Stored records
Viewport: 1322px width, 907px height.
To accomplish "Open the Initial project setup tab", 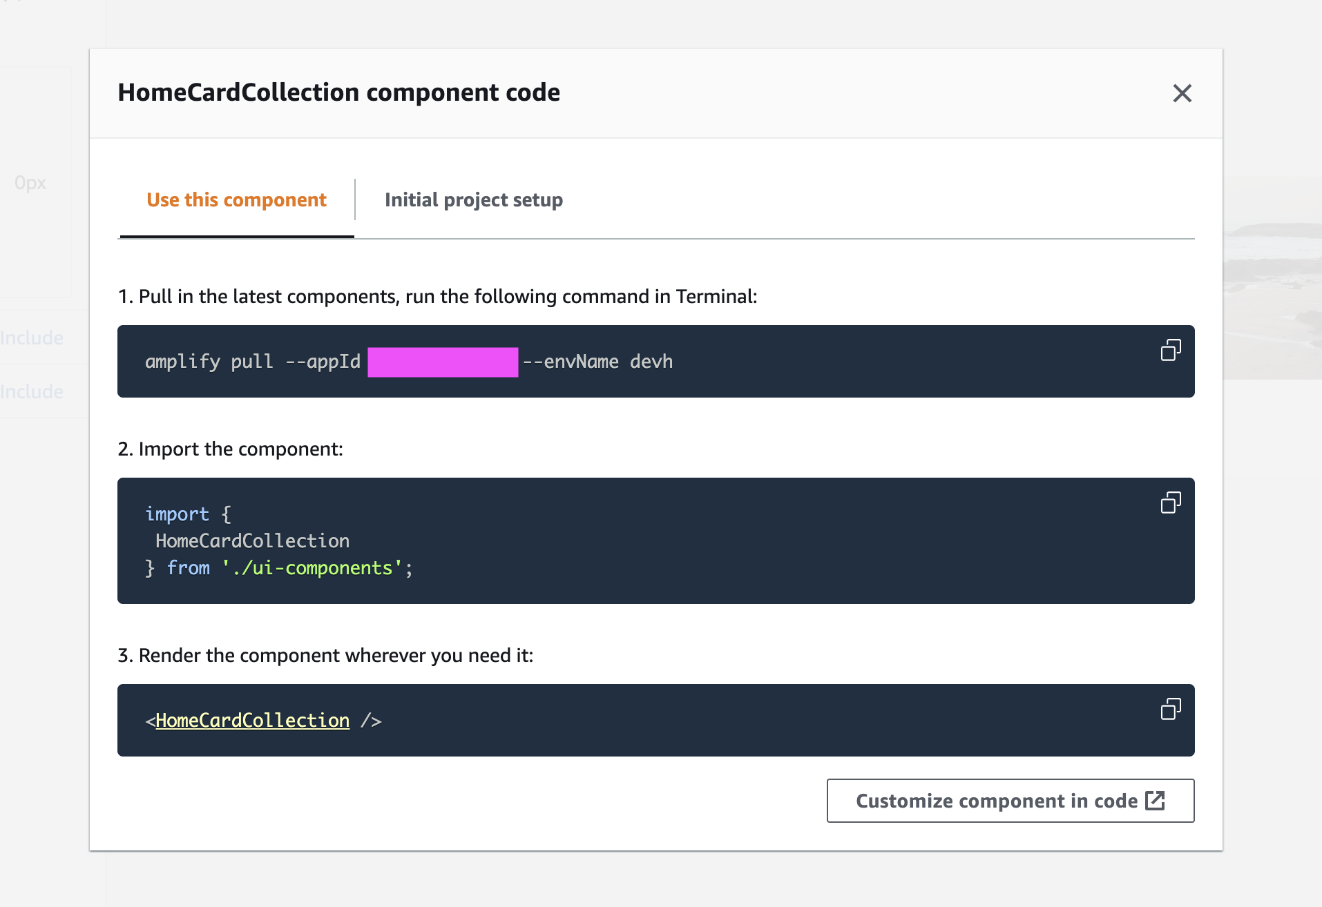I will coord(473,200).
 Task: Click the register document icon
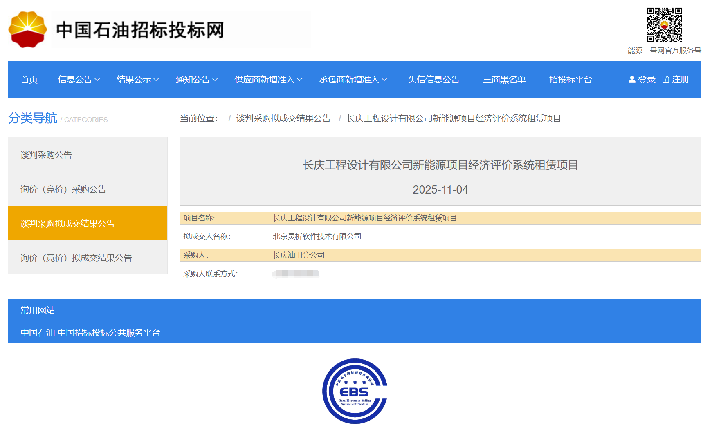666,80
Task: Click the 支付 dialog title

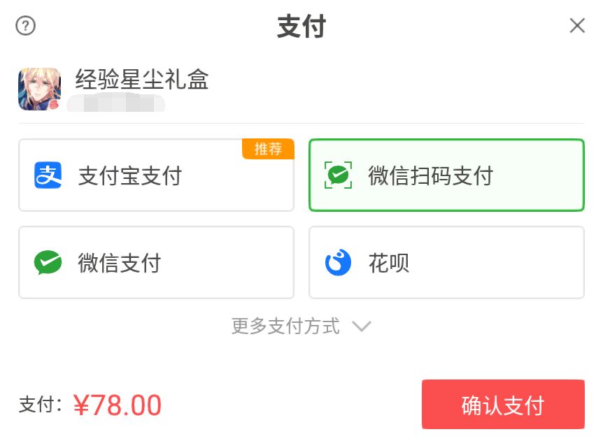Action: point(302,27)
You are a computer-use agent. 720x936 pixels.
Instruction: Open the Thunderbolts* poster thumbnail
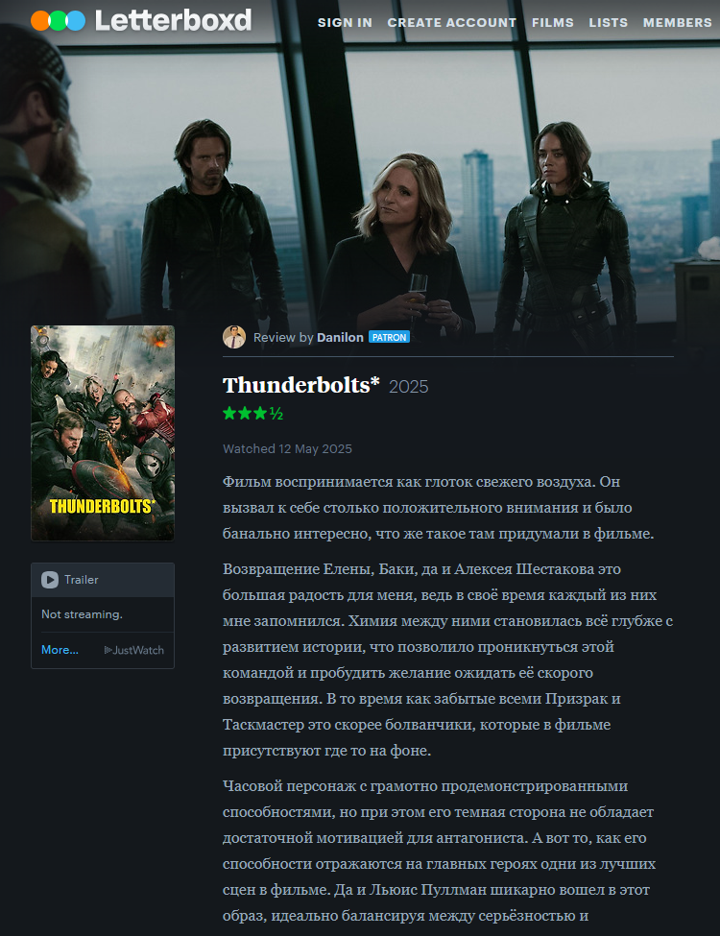pos(103,433)
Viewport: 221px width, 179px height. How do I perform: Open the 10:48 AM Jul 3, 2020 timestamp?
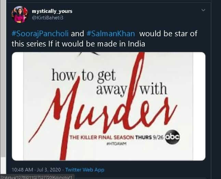coord(36,170)
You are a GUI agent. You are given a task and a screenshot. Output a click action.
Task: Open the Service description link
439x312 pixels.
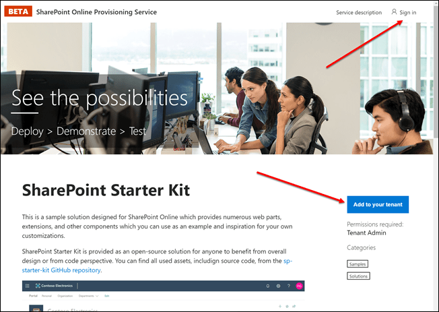[359, 12]
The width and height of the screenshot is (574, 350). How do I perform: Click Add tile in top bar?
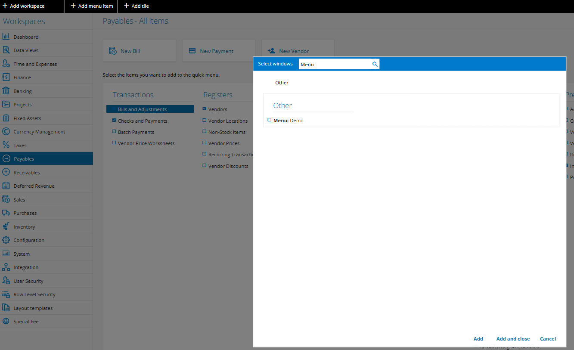click(x=136, y=6)
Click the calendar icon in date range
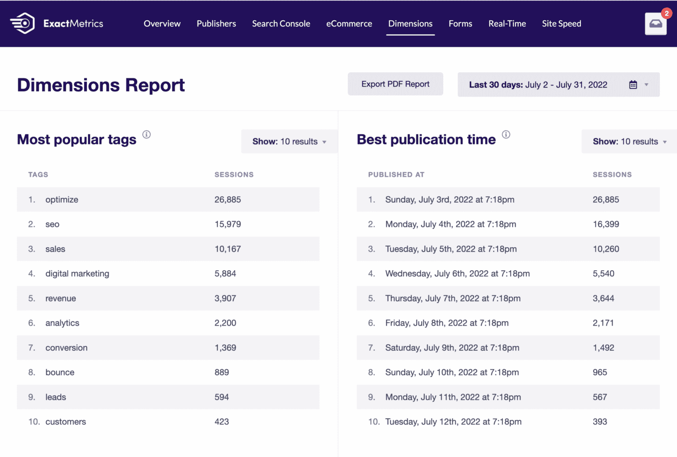 point(633,85)
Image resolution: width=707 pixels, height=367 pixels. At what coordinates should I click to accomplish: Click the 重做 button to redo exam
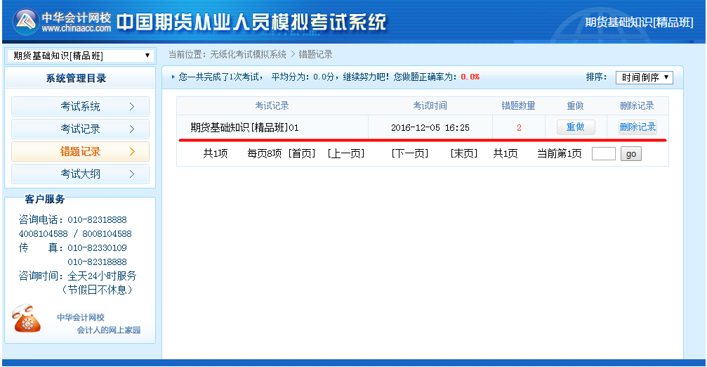[x=575, y=127]
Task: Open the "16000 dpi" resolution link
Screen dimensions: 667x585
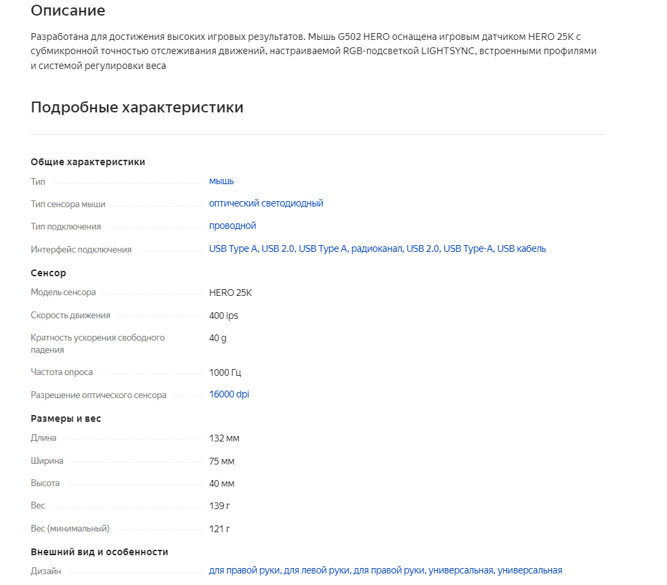Action: coord(229,394)
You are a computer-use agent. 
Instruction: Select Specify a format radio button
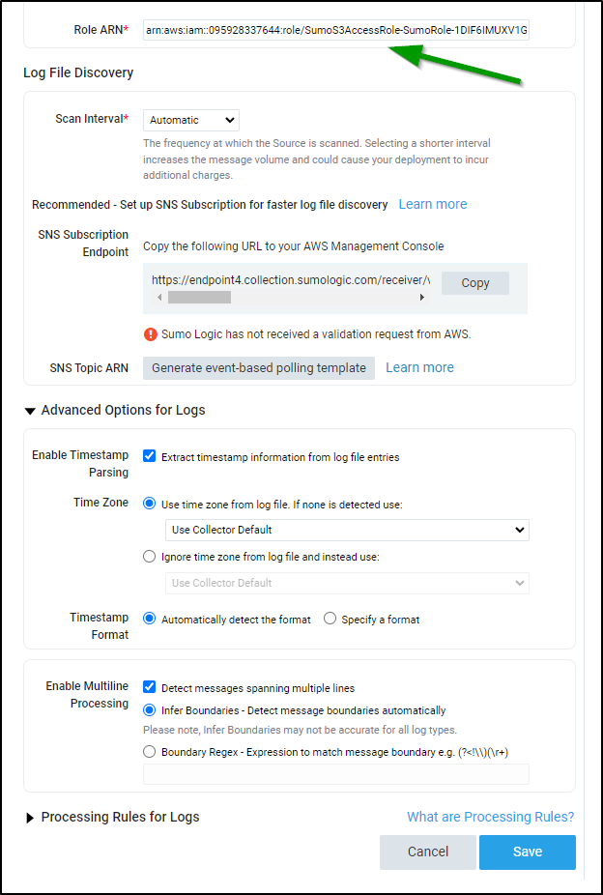(330, 619)
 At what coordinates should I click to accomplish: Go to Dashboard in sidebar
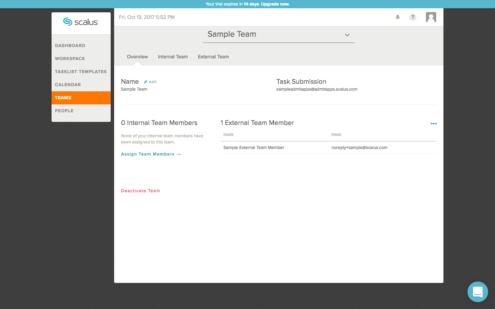coord(70,45)

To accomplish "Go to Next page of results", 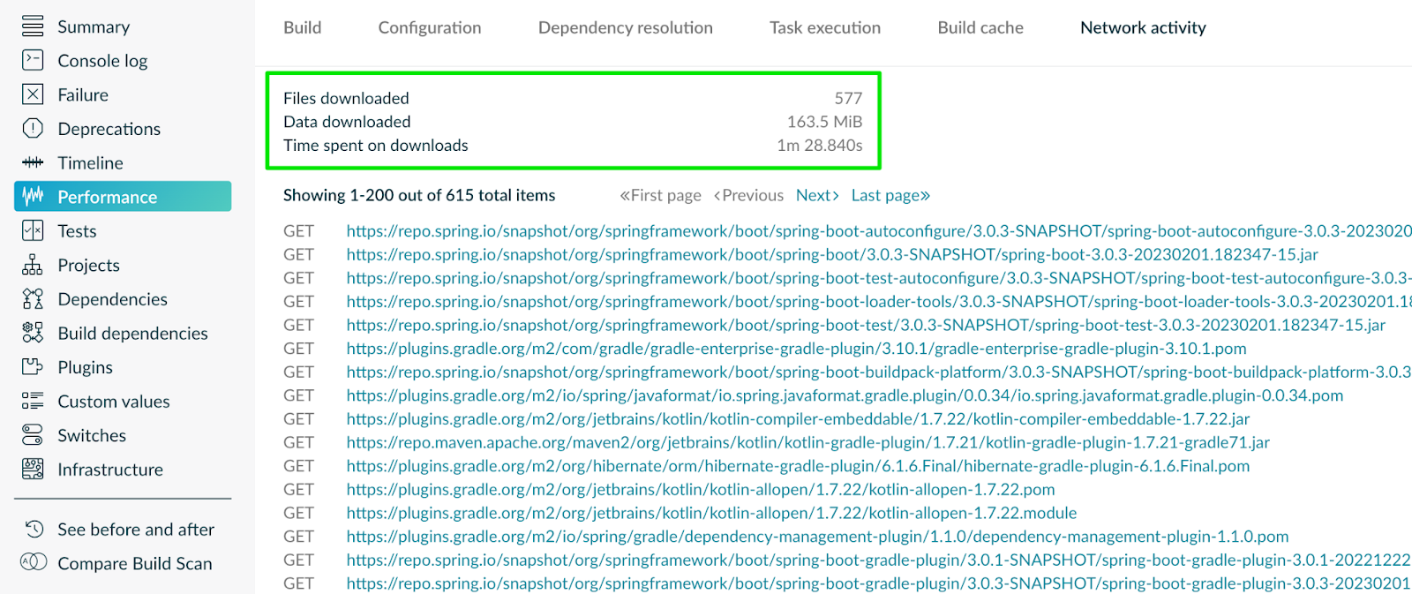I will 816,195.
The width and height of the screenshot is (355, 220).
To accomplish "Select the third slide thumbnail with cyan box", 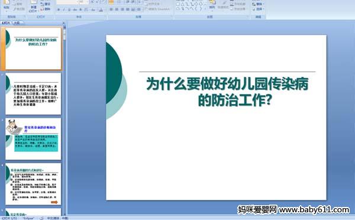I will point(33,139).
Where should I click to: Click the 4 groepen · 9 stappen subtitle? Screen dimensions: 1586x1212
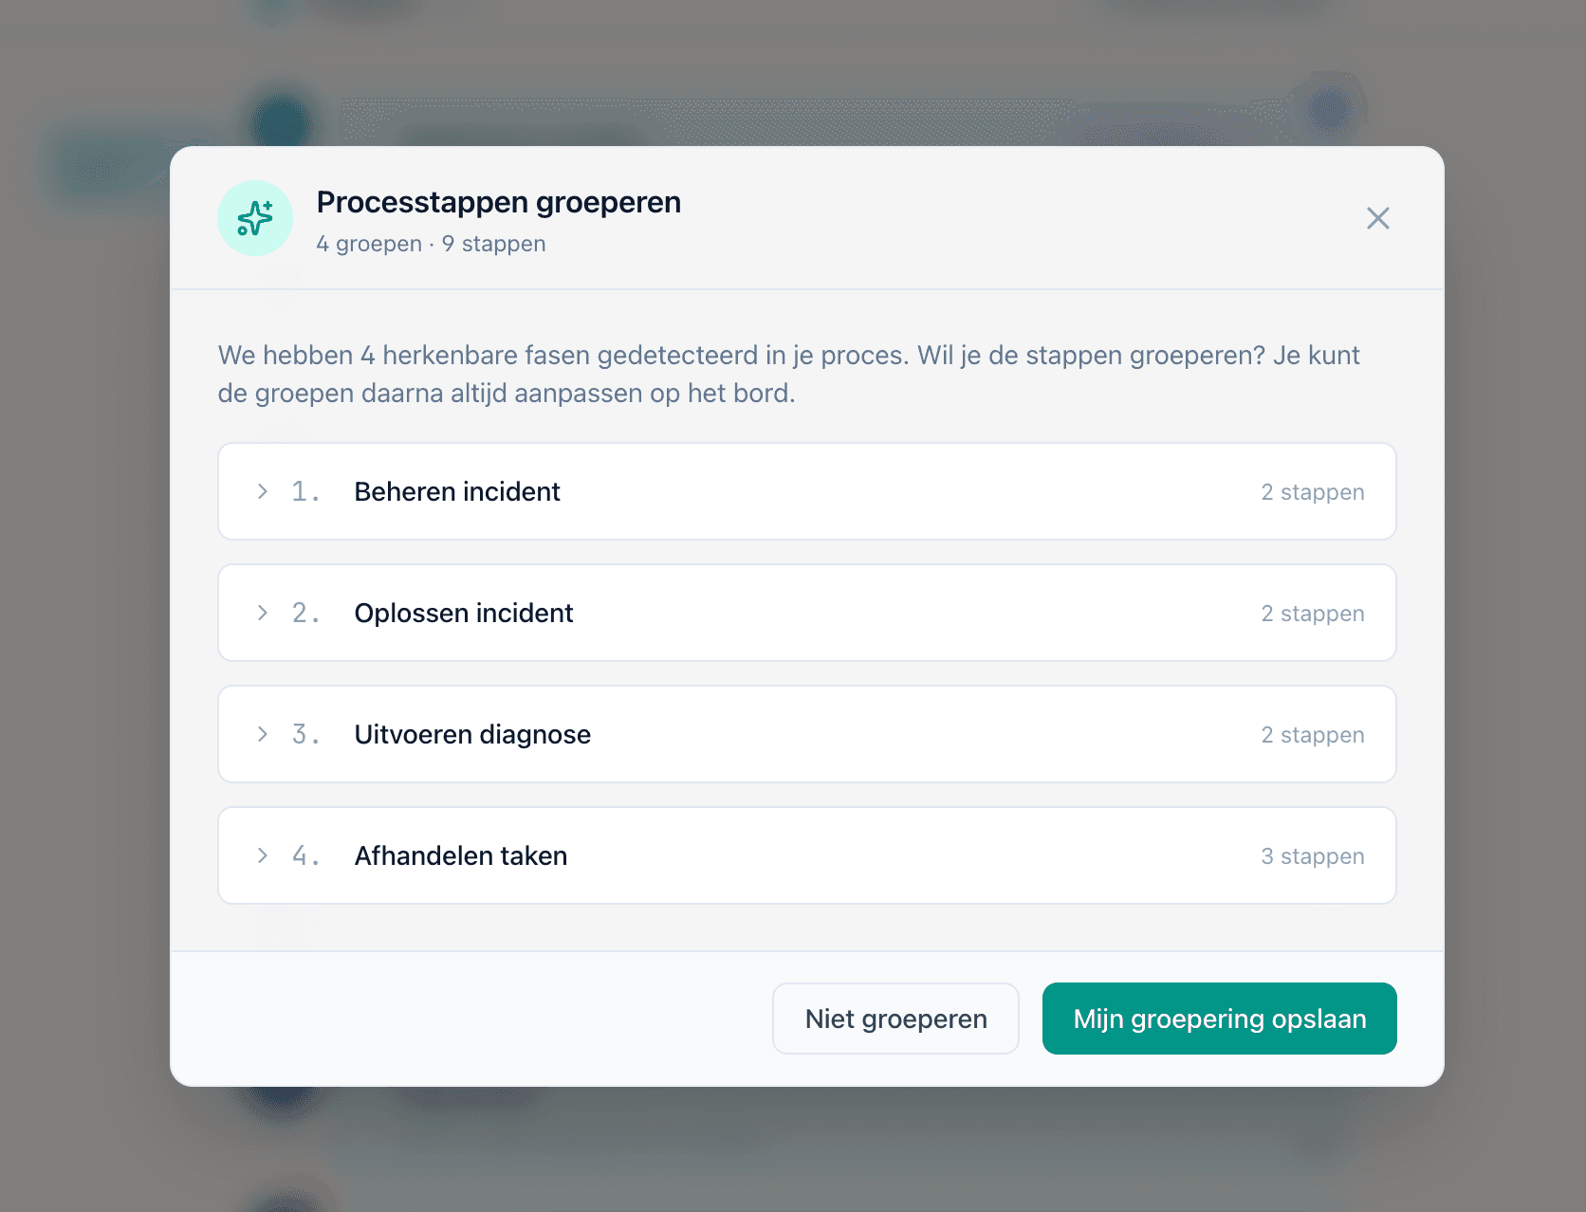pyautogui.click(x=431, y=244)
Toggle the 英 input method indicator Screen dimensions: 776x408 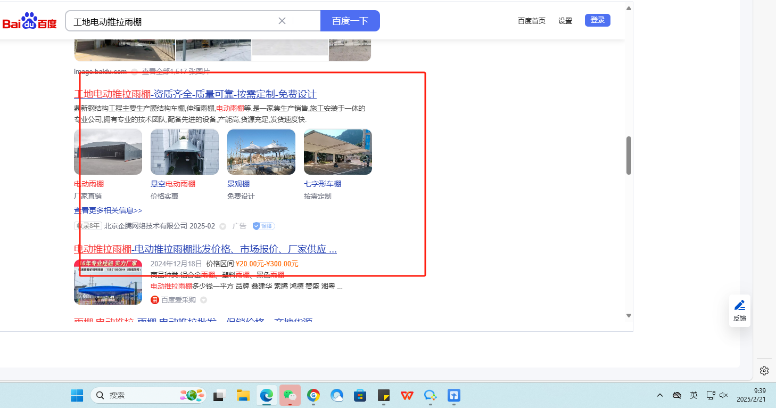[x=694, y=395]
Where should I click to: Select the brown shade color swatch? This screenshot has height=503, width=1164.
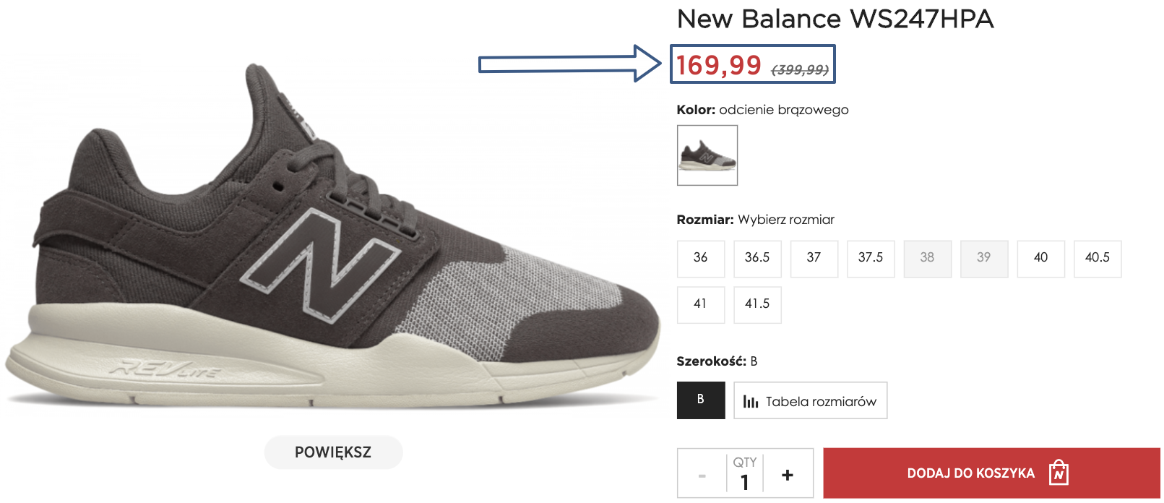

• What is needed: Only the number is wanted: how many lines in the data include the word "agent"?

• Result of the task: 3